Further down are entries; set down exactly and only the lines from the one with "Open search using the magnifier icon" up to and including the one with "The width and height of the screenshot is (349, 233).", dropping each picture.
═══ RECORD EXTRACTS ═══
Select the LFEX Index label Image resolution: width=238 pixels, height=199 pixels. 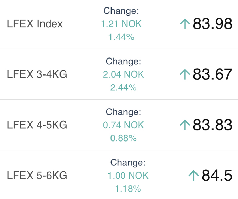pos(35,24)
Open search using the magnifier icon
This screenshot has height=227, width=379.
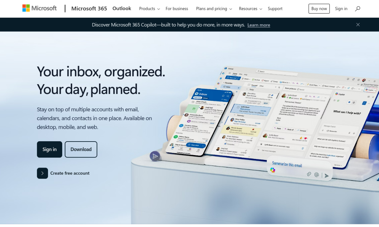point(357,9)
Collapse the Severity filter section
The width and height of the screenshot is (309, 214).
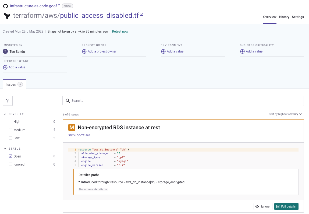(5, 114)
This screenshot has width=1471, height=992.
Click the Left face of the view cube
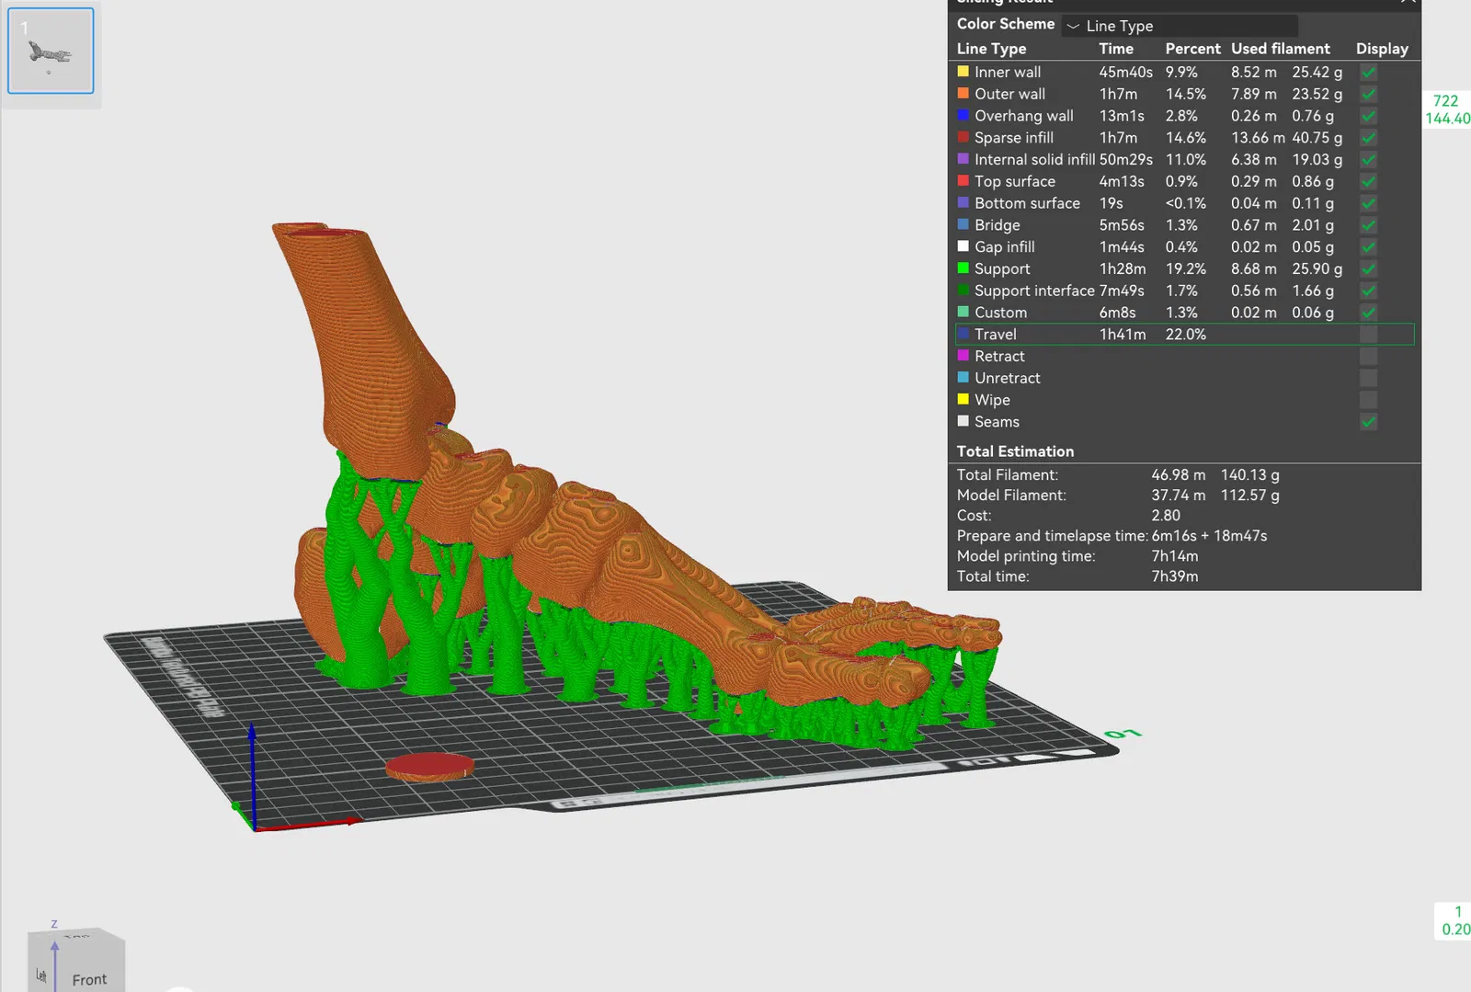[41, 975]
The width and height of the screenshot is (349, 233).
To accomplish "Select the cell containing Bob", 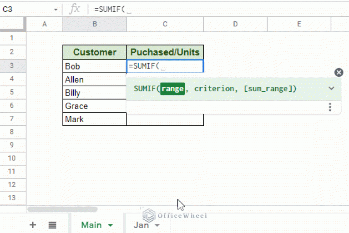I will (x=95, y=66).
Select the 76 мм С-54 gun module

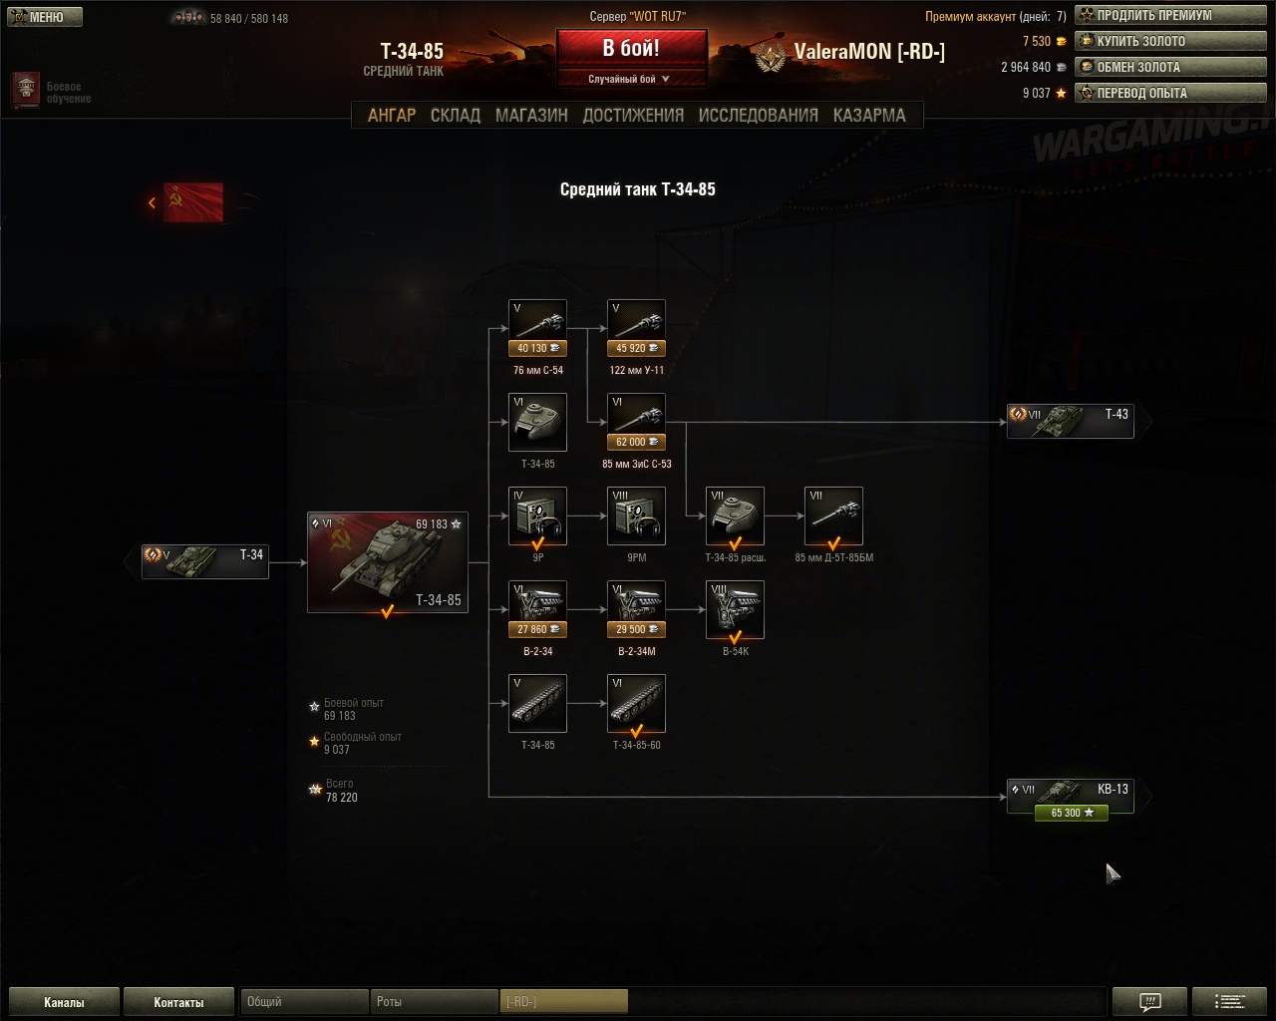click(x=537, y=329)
═══
═══ RECORD EXTRACTS ═══
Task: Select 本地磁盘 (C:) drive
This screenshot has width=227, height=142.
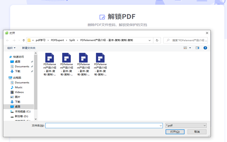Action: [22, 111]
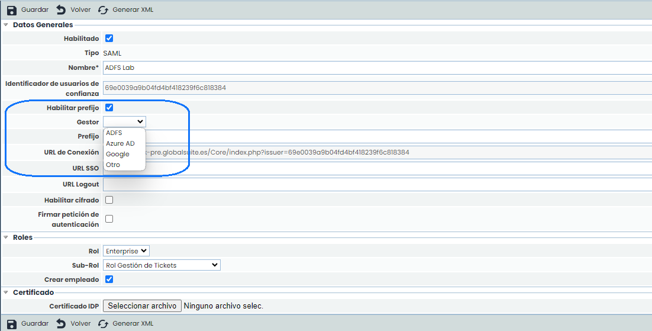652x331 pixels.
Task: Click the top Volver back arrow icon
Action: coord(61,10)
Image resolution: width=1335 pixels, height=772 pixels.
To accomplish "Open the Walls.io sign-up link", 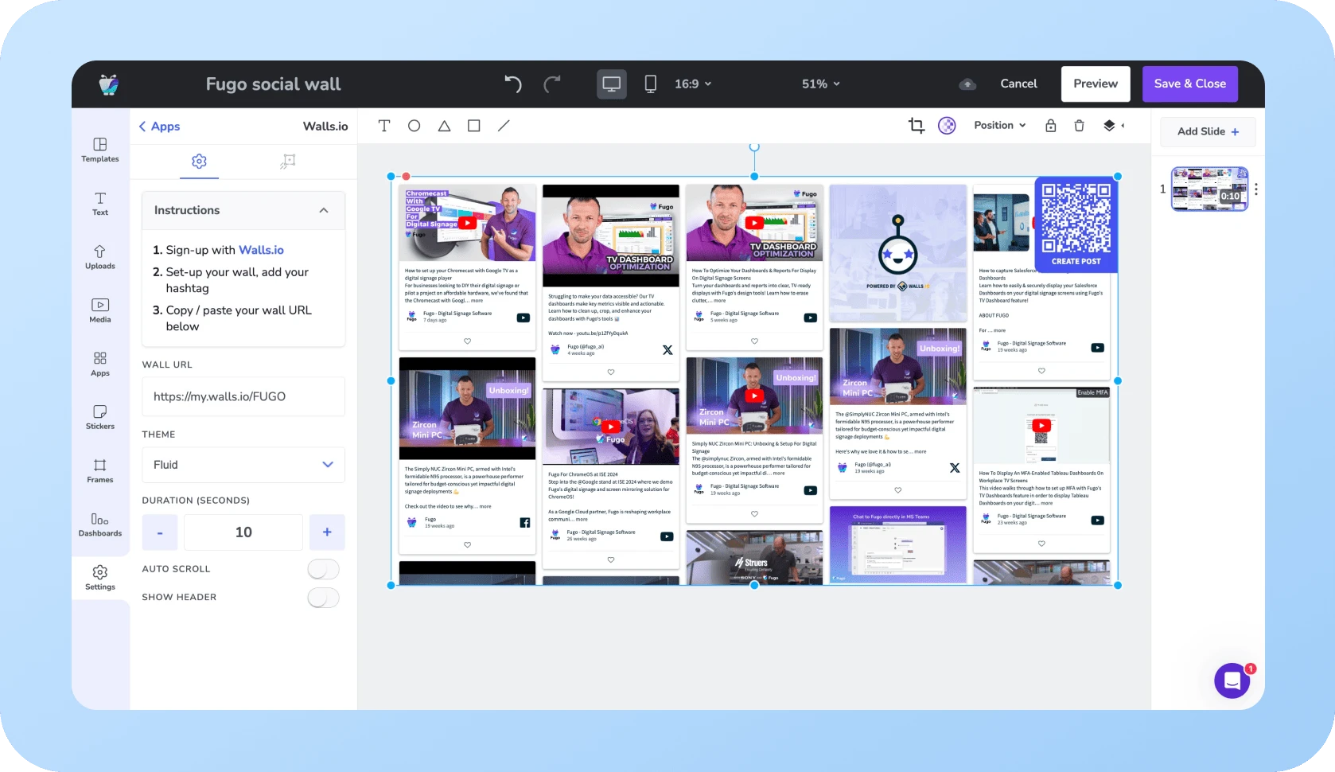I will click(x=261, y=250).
═══
═══ RECORD EXTRACTS ═══
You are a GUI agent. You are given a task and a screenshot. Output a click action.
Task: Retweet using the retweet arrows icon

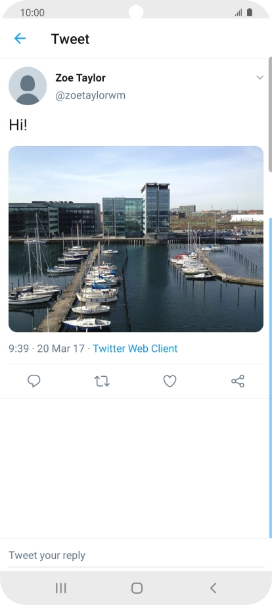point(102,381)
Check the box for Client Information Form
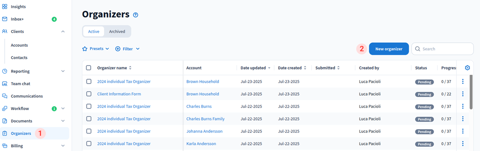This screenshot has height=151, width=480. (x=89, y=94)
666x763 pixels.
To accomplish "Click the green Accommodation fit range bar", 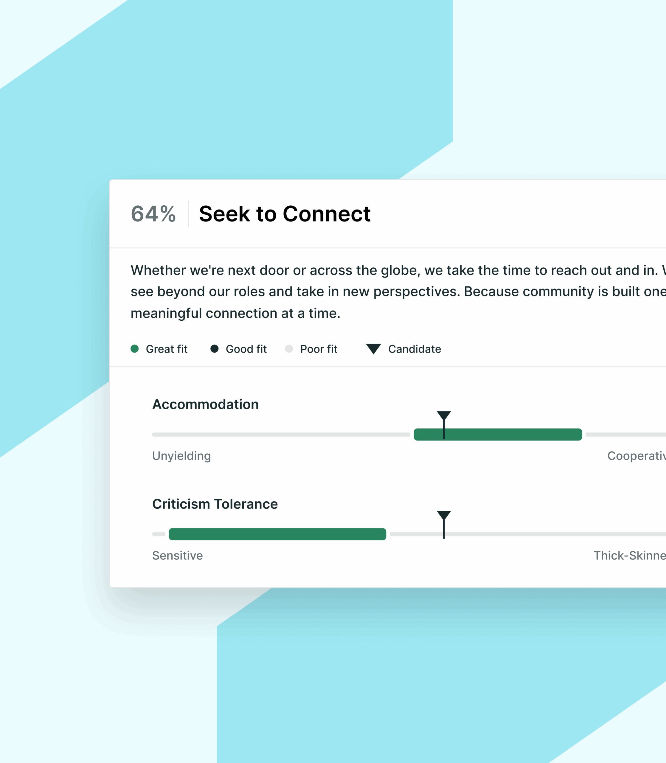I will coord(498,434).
═══
**ANSWER AREA:**
Open search using the magnifier icon
This screenshot has height=227, width=379.
point(357,9)
Collapse the Severity filter section
The width and height of the screenshot is (309, 214).
(5, 114)
This screenshot has width=1471, height=992.
Click the Left face of the view cube
[41, 975]
The width and height of the screenshot is (349, 233).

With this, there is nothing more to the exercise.